In a new study, published Thursday in the journal Optica, an international group of researchers from the U.S. and Kenya describes the kind of diseases their app would be able to detect, ranging from blood disorders and hemorrhages to anemia -- the latter of which affects a quarter of the global population, especially those in developing areas.
"Our new mobile health approach paves the way for bedside or remote testing of blood hemoglobin levels for detecting anemia, acute kidney injury and hemorrhages, or for assessing blood disorders such as sickle cell anemia." research team leader and professor of biomedical engineering at Purdue University, Young Kim, said in a statement. "The COVID-19 pandemic has greatly increased awareness of the need for expanded mobile health and telemedicine services."
Measuring patients' hemoglobin levels can often be an easy way to assess whether they have one of these diseases or disorders, but the researchers say that these processes can either be invasive or expensive. Additionally, there is a limit to how many times a patients' blood can be drawn before it becomes dangerous, which makes real-time monitoring a challenge.
Instead, researchers skipped the blood-drawing altogether and opted for something less hands-on: a smartphone app. This app is designed to take pictures of a patient's inner eyelid and transform the RGB color values of their veins into data-rich waveforms.
"In SSR [spectral super-resolution spectroscopy], hyperspectral data in the visible range are mathematically reconstructed from an RGB image," write the authors. "In other words, it intends to solve an ill-posed problem as an inverse mapping from a subsampled space (three color values) to a dense space (multiple wavelengths)."
Essentially, the team used algorithms to process color information from the patient's eyelids and match it to distinct hemoglobin levels by comparing their unique light absorption patterns. Kind of like shining a light on a hung-up sheet and measuring whatever shadow puppets were being made behind it.
To test their approach the team recruited 153 volunteers who were referred to the Moi University Teaching and Referral Hospital in Kenya for conventional blood tests. The team trained their algorithm on data from 138 of the volunteers and tested it on the remaining 15. In order to use the app, participants pulled down their lower eyelids and averted their gaze as the app turned on the smartphone's flashlight and took photos of the exposed eyelid.
After processing the image information the team found that predictions of hemoglobin levels made using the app were only about five to ten percent different than those made using traditional methods.
The authors write that mHematology still has to go through much larger clinical trials before it can possibly be made widely available to patients, but Kim has hope that their app will help make this critical medical evaluation more accessible for those in low-income or developing areas in the near future.

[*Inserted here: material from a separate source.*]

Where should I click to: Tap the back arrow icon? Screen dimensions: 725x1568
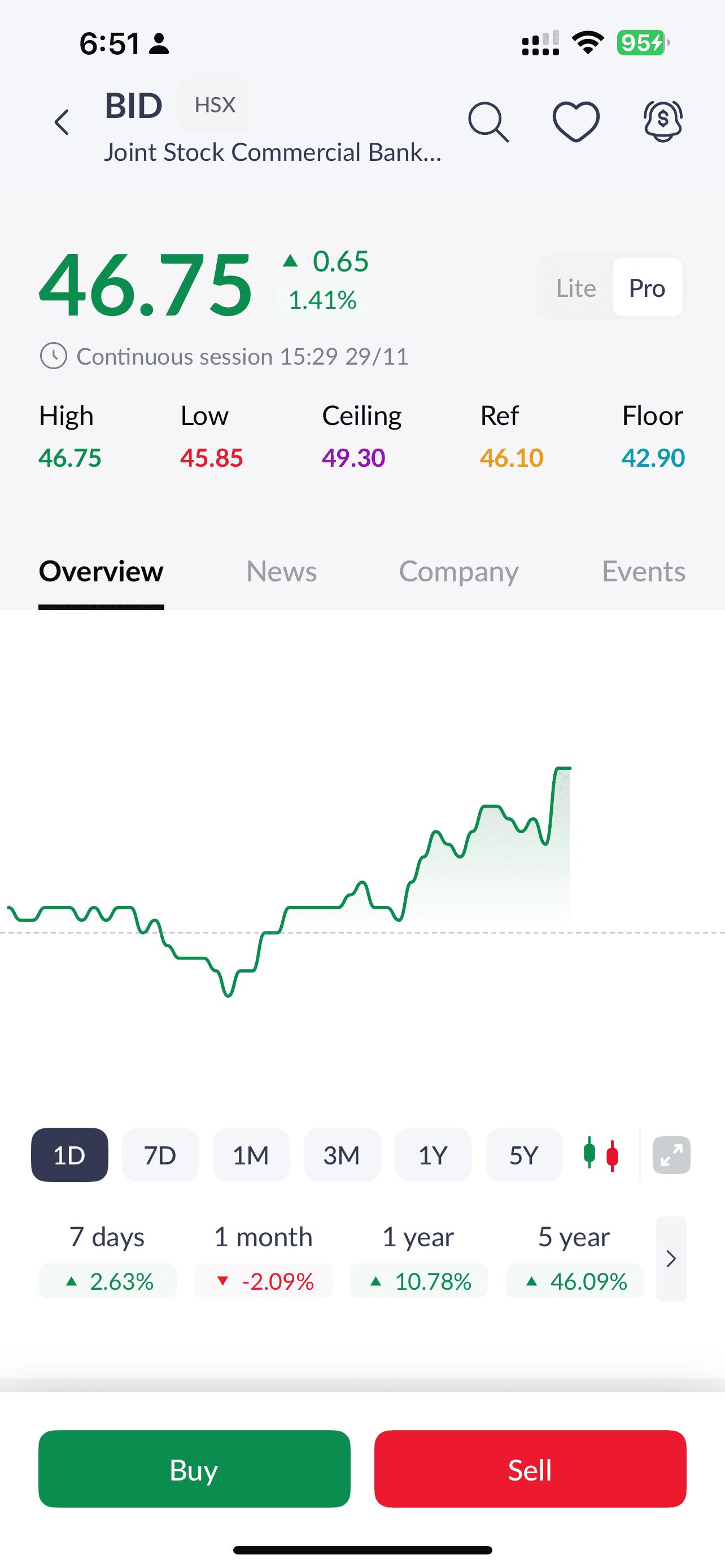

"Our work shows that data-driven and data-centric light-based research can provide new ways to minimize hardware complexity and facilitate mobile health," says Kim. "Combining the built-in sensors available in today's smartphones with data-centric approaches can quicken the tempo of innovation and research translation in this area."
Abstract: Although blood hemoglobin (Hgb) testing is a routine procedure in a variety of clinical situations, noninvasive, continuous, and real-time blood Hgb measurements are still challenging. Optical spectroscopy can offer noninvasive blood Hgb quantification, but requires bulky optical components that intrinsically limit the development of mobile health (mHealth) technologies. Here, we report spectral super-resolution (SSR) spectroscopy that virtually transforms the built-in camera (RGB sensor) of a smartphone into a hyperspectral imager for accurate and precise blood Hgb analyses. Statistical learning of SSR enables us to reconstruct detailed spectra from three color RGB data. Peripheral tissue imaging with a mobile application is further combined to compute exact blood Hgb content without a priori personalized calibration. Measurements over a wide range of blood Hgb values show reliable performance of SSR blood Hgb quantification. Given that SSR does not require additional hardware accessories, the mobility, simplicity, and affordability of conventional smartphones support the idea that SSR blood Hgb measurements can be used as an mHealth method.